TASK REQUIREMENTS
Update the data from the line containing "790x663 pixels. Task: Switch" through the end of the records, inclusive, by replacing "ribbon tab" with "toolbar tab" and leaving everything else unchanged. Leave the pictures out of your answer.

-- begin PROVIDED RECORDS --

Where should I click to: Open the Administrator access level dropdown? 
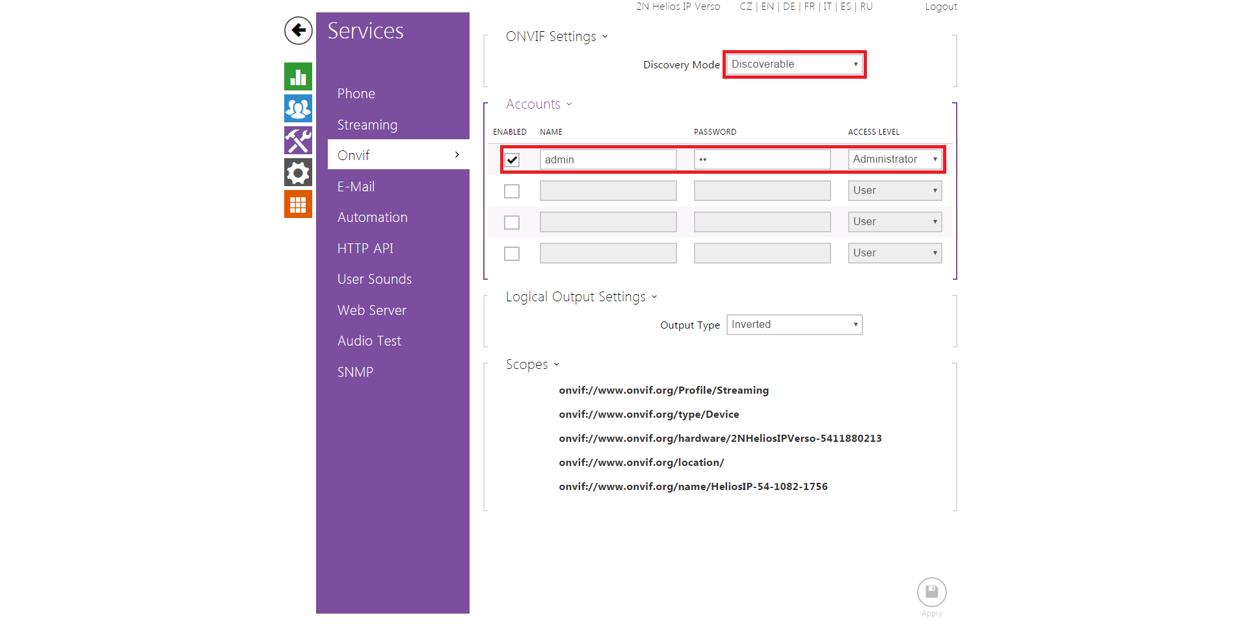coord(895,159)
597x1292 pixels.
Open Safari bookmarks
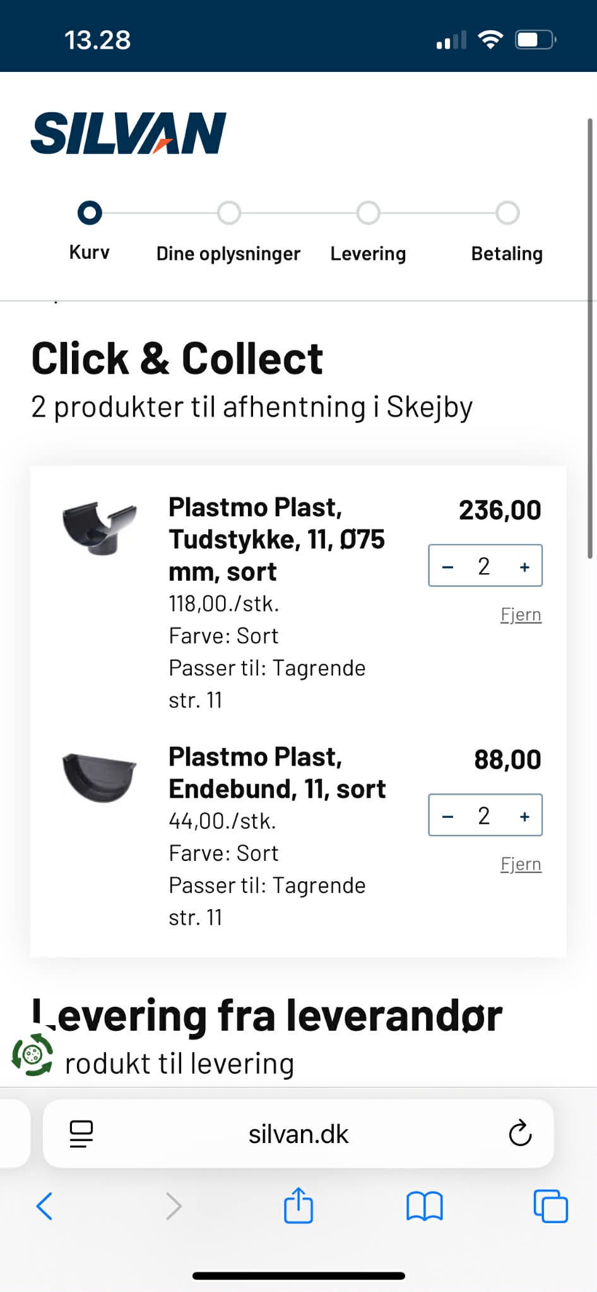pos(425,1206)
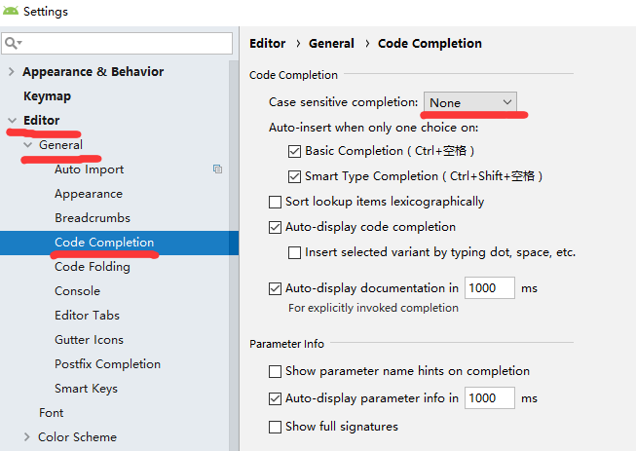The width and height of the screenshot is (636, 451).
Task: Expand Appearance & Behavior section
Action: (12, 72)
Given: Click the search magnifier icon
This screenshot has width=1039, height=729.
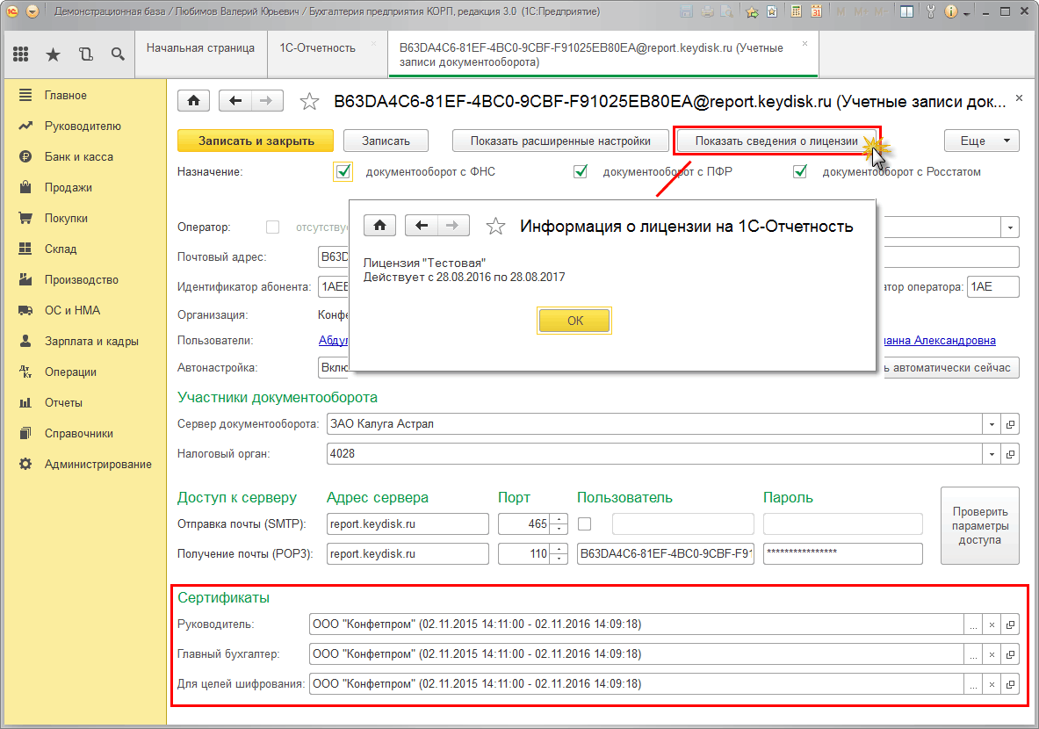Looking at the screenshot, I should click(x=118, y=54).
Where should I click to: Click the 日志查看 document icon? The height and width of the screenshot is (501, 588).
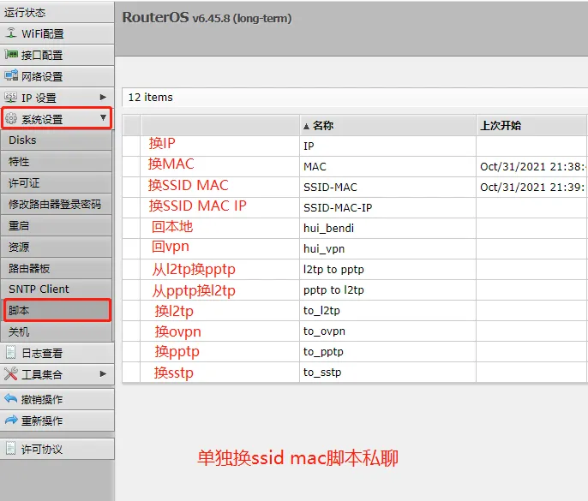pos(11,352)

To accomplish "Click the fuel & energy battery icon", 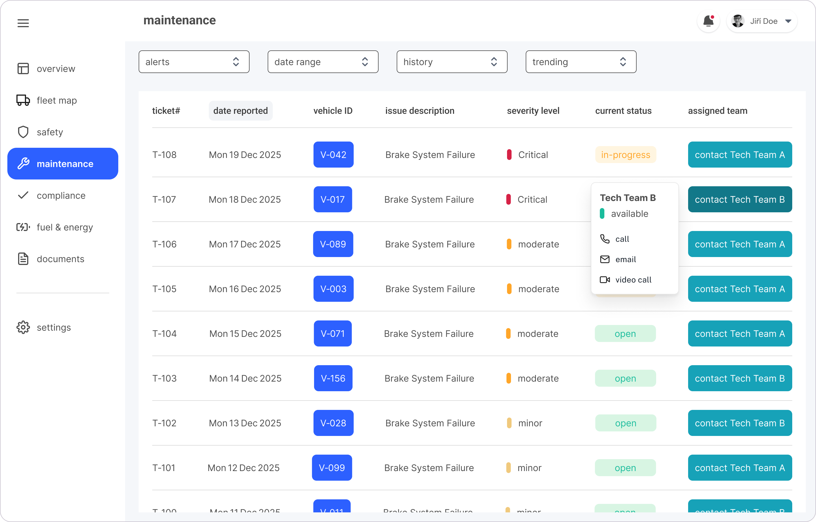I will 23,227.
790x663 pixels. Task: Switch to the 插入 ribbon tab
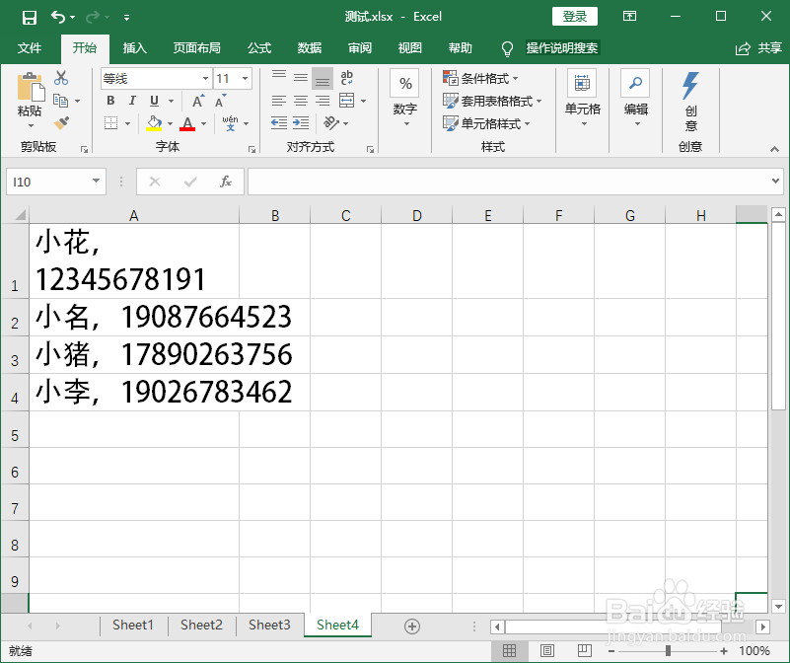tap(135, 47)
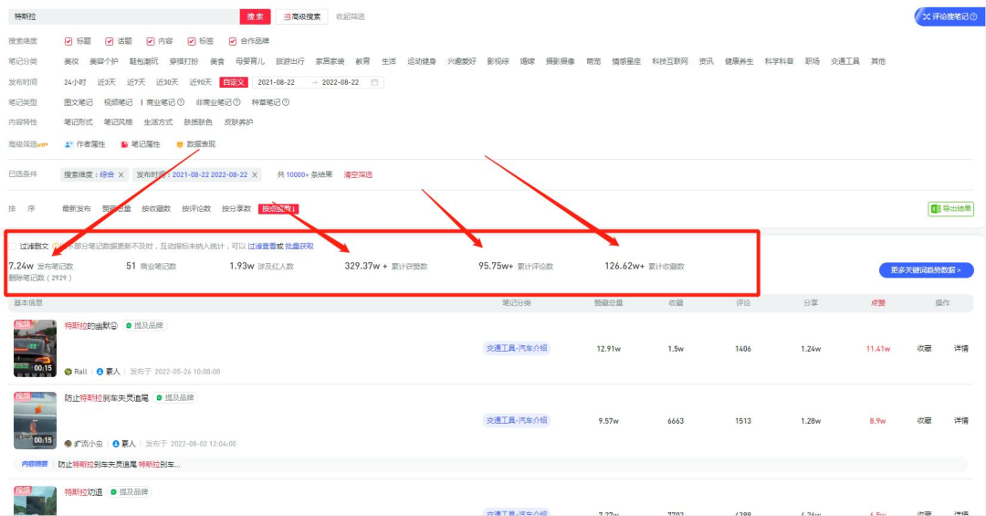Sort results by 最新发布
Viewport: 986px width, 516px height.
click(77, 209)
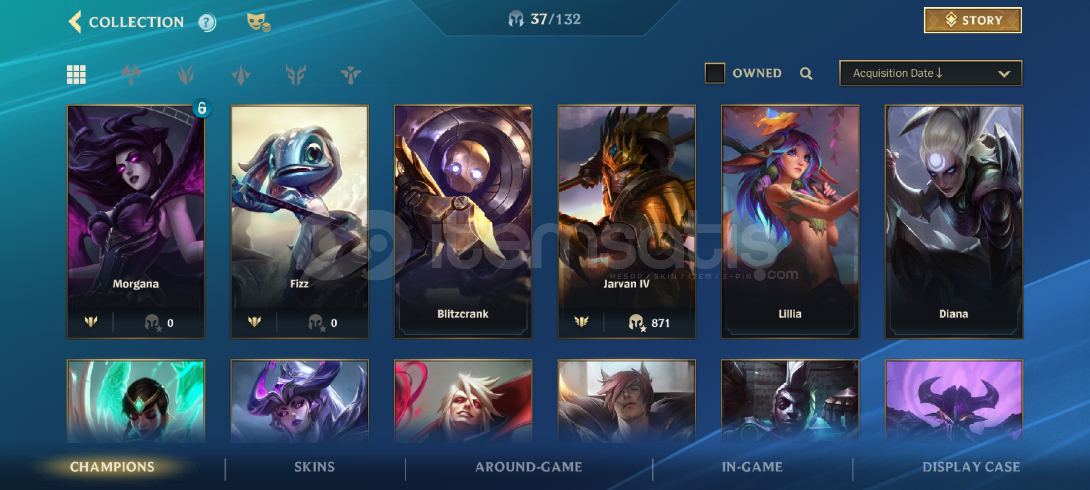
Task: Select the all-champions grid filter icon
Action: tap(76, 74)
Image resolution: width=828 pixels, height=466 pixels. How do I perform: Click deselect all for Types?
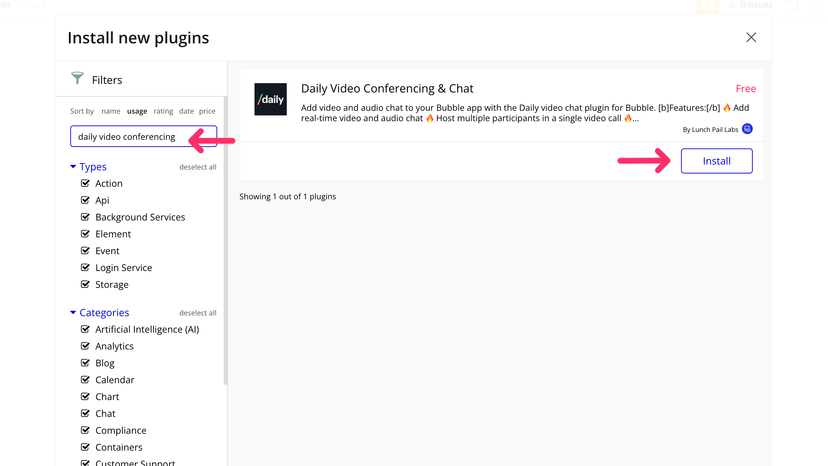point(198,167)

-- end PROVIDED RECORDS --

TASK ANSWER
790x663 pixels. Task: Switch to the 插入 toolbar tab
tap(135, 47)
Sort results by 最新发布
Viewport: 986px width, 516px height.
click(77, 209)
Task: Select the all-champions grid filter icon
Action: tap(76, 74)
Image resolution: width=828 pixels, height=466 pixels. How do I perform: Click deselect all for Types?
point(198,167)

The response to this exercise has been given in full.